Stata Blogger?

Are you a Stata blogger? Join the aggregator!

Endogenous Binary Regressors


* Often times we are interested in estimating the effect of a binary endogenous regressor on a binary outcome variable.

* It is not obvious how to simulate data that will fit the criteria specifications that we desire.

* First let’s think about the standard IV setup.

* y = b0 + xb1 + wb2 + u
* w = g0 + zg1 + v

* With u and v distributed normally and independently of x, w, and z.

* We know this setup is generally not correct if either y is binary or w is binary .

* When y is binary we might choose to use a MLE probit estimator with the following assumptions:

* P(y=1) = normal(b0 + xb1 + wb2)
* P(w=1) = normal(g0 + zg1)

* However, it is not easy to generate data in this form.

* Instead we will generate data introducing endogeneity by use of an unobserved addative error.

clear
set obs 1000

gen z = rnormal()
  label var z “Exogenous instrument”

gen v = rnormal()
  label var v “Unobserved error”

gen wp = normal(-.5 + z*1.25 + 1*v)
  label var wp “Endogenous variable”

gen w = rbinomial(1, wp)

* The above equation should not be expected to estimate a coefficient of 1.25 on the z variable.
* This is because of the addative error term v which contributes to the implicit error of the normal CDF to create an error with a total variance of 1 + 1 = 2
* Thus, when the probit estimator is run it automatically scales the equation to be unit.
* We can discover consistent estimator by rescaling the coefficient on z to the true standard deviation.
di -.5/(2^.5)  ” for the constant”
di 1.25/(2^.5) ” for the coefficient on z”

gen x1 = rnormal()
  label var x1 “Exogenous variable”

probit w z
  * Pretty close estimates to what we expect.

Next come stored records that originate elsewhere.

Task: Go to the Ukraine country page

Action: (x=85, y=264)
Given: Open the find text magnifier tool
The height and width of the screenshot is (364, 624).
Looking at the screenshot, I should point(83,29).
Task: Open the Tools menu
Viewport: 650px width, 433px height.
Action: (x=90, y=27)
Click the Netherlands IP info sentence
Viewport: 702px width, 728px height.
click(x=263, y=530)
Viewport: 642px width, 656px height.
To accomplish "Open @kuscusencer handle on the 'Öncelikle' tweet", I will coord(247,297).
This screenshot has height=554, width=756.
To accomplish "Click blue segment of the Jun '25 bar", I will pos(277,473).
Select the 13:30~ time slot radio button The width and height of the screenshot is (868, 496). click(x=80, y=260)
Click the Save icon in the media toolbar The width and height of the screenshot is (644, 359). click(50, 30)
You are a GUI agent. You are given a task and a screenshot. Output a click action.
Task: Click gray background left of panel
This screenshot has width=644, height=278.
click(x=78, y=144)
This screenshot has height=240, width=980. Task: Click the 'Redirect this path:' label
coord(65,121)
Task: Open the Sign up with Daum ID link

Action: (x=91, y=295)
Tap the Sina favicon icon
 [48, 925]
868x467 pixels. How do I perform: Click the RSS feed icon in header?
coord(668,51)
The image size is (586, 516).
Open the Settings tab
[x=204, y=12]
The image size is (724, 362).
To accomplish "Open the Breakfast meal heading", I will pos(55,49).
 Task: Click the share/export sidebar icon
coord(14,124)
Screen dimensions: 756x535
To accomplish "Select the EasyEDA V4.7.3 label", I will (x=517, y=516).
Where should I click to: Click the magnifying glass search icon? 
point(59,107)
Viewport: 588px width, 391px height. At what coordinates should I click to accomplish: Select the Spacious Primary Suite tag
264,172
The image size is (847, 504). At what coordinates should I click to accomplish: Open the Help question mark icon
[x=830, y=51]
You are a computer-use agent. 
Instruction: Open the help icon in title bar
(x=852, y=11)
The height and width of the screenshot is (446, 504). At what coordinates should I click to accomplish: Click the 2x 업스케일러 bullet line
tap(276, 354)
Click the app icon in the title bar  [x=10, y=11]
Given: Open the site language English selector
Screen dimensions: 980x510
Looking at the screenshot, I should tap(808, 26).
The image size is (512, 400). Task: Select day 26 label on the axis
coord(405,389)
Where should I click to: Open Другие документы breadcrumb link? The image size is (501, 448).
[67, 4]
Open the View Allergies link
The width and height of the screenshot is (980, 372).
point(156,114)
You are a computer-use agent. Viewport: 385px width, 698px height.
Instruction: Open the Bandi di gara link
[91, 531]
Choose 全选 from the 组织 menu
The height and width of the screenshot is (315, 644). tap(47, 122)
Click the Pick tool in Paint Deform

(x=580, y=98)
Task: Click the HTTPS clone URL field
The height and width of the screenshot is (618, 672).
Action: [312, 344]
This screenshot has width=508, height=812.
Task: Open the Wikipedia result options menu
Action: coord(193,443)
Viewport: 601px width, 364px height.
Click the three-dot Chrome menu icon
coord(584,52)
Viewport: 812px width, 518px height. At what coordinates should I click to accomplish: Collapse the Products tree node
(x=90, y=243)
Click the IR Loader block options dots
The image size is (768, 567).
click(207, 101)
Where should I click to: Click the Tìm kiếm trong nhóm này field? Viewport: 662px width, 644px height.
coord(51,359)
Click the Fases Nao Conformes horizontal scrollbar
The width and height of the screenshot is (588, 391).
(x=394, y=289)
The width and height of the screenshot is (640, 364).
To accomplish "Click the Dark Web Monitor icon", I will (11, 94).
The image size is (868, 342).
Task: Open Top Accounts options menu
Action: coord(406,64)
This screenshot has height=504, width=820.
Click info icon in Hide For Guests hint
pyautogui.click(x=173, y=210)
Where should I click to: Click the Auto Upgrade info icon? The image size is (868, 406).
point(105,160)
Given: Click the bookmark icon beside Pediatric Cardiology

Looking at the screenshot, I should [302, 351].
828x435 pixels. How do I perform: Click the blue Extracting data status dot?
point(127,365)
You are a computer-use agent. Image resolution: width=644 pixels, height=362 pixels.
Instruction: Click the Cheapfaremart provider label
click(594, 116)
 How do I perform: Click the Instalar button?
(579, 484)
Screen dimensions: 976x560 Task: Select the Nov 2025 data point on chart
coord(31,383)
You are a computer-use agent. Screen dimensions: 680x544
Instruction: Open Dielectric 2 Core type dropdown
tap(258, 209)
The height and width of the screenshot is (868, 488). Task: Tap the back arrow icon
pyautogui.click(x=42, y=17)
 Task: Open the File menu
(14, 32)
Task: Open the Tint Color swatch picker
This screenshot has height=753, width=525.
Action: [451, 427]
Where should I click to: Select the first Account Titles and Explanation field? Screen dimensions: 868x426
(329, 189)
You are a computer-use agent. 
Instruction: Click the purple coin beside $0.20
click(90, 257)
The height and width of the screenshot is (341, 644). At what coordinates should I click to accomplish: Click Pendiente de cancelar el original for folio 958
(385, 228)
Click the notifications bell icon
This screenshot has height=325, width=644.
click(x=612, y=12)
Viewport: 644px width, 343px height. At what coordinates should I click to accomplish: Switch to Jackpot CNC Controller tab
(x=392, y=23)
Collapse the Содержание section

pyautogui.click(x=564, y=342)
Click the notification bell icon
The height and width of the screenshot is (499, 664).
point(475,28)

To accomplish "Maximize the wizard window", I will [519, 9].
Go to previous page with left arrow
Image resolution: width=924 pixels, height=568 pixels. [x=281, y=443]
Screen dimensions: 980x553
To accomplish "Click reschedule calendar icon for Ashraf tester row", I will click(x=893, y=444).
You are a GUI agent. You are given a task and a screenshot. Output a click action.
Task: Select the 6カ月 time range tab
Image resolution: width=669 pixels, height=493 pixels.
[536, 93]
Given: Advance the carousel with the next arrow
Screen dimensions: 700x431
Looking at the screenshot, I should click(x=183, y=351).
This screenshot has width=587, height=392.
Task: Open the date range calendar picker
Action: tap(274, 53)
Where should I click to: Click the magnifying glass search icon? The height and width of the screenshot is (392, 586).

gen yp = normal(1 + w*1.5 + x1 – (2^.5)*v)
  * Now we are including the v term in the generation of y in order to introduce an endogenous correlation between w and y.
  * We need to adjust our estimated coefficients.
  di “Variance of the unobserved =” 1^2 + 2^.5^2
  di “Standard deviation =” (1^2 + 2^.5^2)^.5
  di “Constant coefficient=” 1/(1^2 + 2^.5^2)^.5
  di “x coefficient=” 1/(1^2 + 2^.5^2)^.5
  local w_est =1.5/(1^2 + 2^.5^2)^.5
  di “w coefficient=” `w_est’

gen y = rbinomial(1, yp)

* First let’s see what happens if we neglect to make any effort at controlling for the endogeneity.
probit y w x1

test w= `w_est’

* Our estimate of the coefficient on w is way too small

* In order to estimate our relationship in a consistent manner we will use the biprobit command.
* This command effectively estimates two separate probit regressions with the allowance that the unobserved outcomes be correlated with the parameter /athrho.
* In this case, the unobserved component from the w estimation equation is the endogenous component from the y estimation equation.
* Since, w only is entering y linearly it is sufficient that the unobserved portion of w correlated with y is in a sense controlled for through the joint probit regression.
biprobit (y = w x1) (w=z x1)
test w= `w_est’

* We can test the “endogeneity” of w by testing the significance of /athrho.  Which appears in this case to be quite significant.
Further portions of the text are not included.